L.A. homicide rate drops significantly in recent weeks

Police say the decline is the result of additional patrols in problem areas across the city.

By Richard Winton, Los Angeles Times Staff Writer
April 4, 2008

After a nearly 40% increase in homicides during the first 2 1/2 months of this year, the rate of slayings in the city of Los Angeles has dropped dramatically in recent weeks to a level that is only slightly above last year’s homicide rate.

There were 102 homicides as of Thursday, compared with 95 for the same period in 2007, according to Los Angeles Police Department statistics.

LAPD officials Thursday attributed the recent decline largely to extra patrol officers assigned to problem areas across the city. Police activity was so heavy in some areas that an undercover detective was stopped twice and questioned by uniformed officers.

“I fully expect as the weeks and months go on that we will continue our downward trend in homicides,” Chief William J. Bratton said.

For nearly five years, Bratton has presided over a precipitous decline in the number of homicides. Last year, the homicide rate was the lowest in four decades. Bratton is quick to note that the 394 killings last year, while tragic, pale in comparison to the more than 600 homicides in 2002, before his first full year in office.

But a spate of slayings earlier this year has confounded and concerned top police officials. And, because many of the deaths captured the public’s attention, police say they are battling a perception among residents that violence on the streets is out of control.

Among those high-profile cases: the slaying of high school football star Jamiel Shaw Jr.; the gunning down of a 13-year-old Echo Park boy on his way to gather lemons; and a dramatic gun battle between gang members and police in Glassell Park.

Despite the surge in killings, violent crime overall is down 3% throughout the city, and property crimes have declined 7%, police said.

In the first three months of 2008 the Los Angeles County Sheriff’s Department has fared even better. Homicides are down 6%, from 71 to 67, and major crimes are down 5% compared with the same period last year.

On Thursday, LAPD officials and detectives gathered for a routine review of homicides in the city and invited The Times to sit in. At the meeting, LAPD bosses examined crime locations and trends, using computer-generated maps projected onto a large screen. Detectives said the additional police presence in Northeast Los Angeles — where 13 people have been killed this year — resulted in a significant drop in criminal activity.

To illustrate the point, one computer map showed that only a single crime had occurred in one of the area’s most violent neighborhoods. With the click of the computer mouse, the next screen showed arrests: It was filled with so many dots representing detained suspects that some streets were barely visible.

“It is a funny thing what an extra 50 officers will do for you,” Deputy Chief Charlie Beck told Northeast Division officers after questioning them about the crime trends. “You have turned a corner.”

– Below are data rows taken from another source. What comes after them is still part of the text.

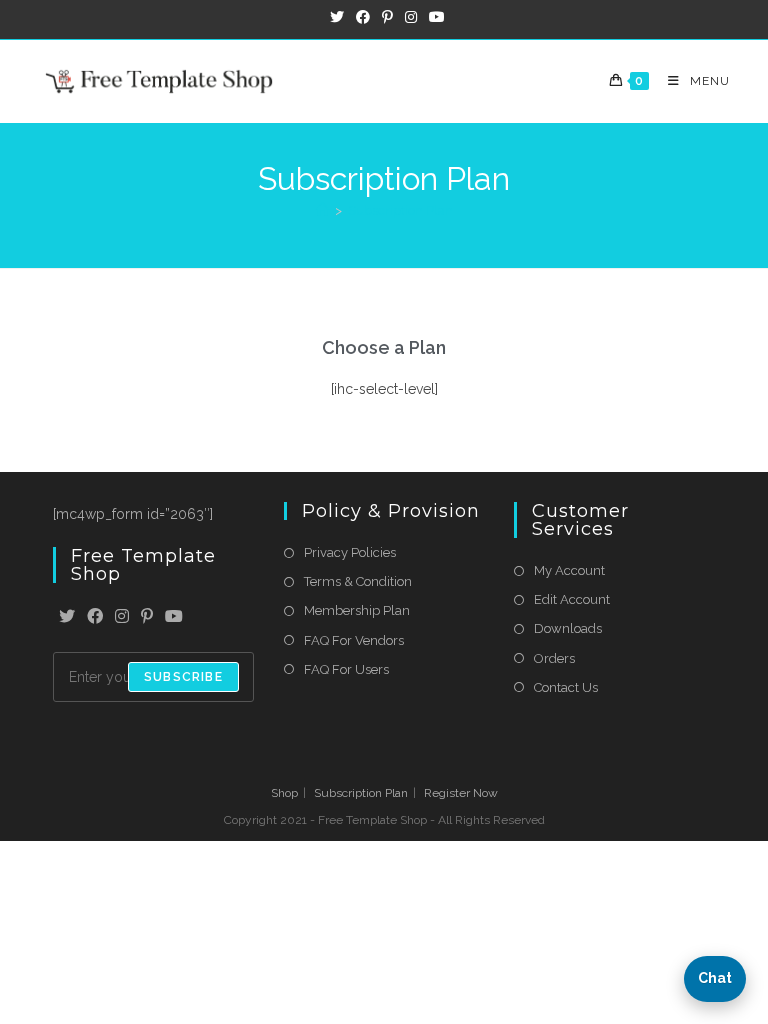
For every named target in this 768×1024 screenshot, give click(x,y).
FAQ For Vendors (354, 640)
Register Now (461, 793)
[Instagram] (122, 617)
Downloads (568, 628)
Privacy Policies (350, 552)
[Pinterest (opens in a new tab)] (387, 17)
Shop (284, 793)
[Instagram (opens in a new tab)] (411, 17)
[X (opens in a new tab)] (337, 17)
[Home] (322, 210)
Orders (554, 658)
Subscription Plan (400, 210)
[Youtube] (174, 617)
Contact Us (566, 687)
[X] (67, 617)
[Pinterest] (147, 617)
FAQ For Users (346, 669)
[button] (715, 979)
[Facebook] (95, 617)
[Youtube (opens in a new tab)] (434, 17)
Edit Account (572, 599)
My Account (569, 570)
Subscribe (183, 677)
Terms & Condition (358, 581)
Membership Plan (357, 610)
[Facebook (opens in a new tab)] (363, 17)
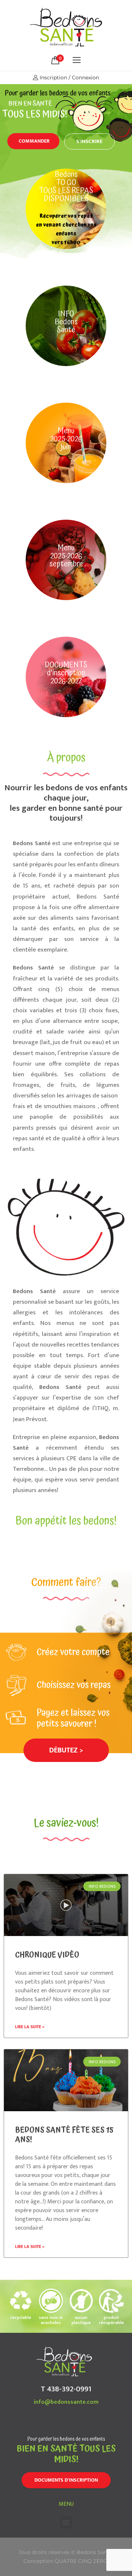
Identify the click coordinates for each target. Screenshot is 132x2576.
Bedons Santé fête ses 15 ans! (64, 2135)
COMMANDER (34, 141)
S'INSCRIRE (89, 141)
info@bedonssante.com (66, 2402)
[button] (66, 1750)
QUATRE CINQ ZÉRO (81, 2561)
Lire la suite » (29, 2026)
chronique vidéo (47, 1955)
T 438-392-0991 (66, 2389)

Although the overall number of killings seems to be slightly higher than2007 levels, some areas of the city are experiencing sharp increases.

In the South Bureau, which covers South Los Angeles, there have been 37 homicides, up 23%, Cmdr. Andrew Smith said. In the Southeast Division, which includes Watts and many of the city’s large housing projects, there have been 14 homicides, up 75% over last year. In the Rampart Division, which includes Westlake, MacArthur Park and Pico-Union, there have been five killings so far this year, compared with two in 2007, a 150% increase.

Not everyone shared Bratton’s optimism that the department would be successful in reducing the number of homicides this year.

Najee Ali, a community activist and founder of Project Islamic Hope, said he doesn’t think the statistics “accurately reflect” what’s going on in South Los Angeles. “People are afraid,” he said. “The fact is the level of violence in South L.A. is unacceptable and wouldn’t be allowed in any other part of the city.”

Malcolm Klein, a USC professor emeritus of sociology and an expert on gangs and crime, said crime statistics go in cycles, and no one should read too much into short snapshots. “They go up, and they go down,” he said. “These statistics are not very stable.”

Klein said that what leads to short-term changes in crime patterns is a matter of debate. “It is almost impossible to say what causes it. There are multiple causes, with one cause leading at one time and another cause at another time,” he said.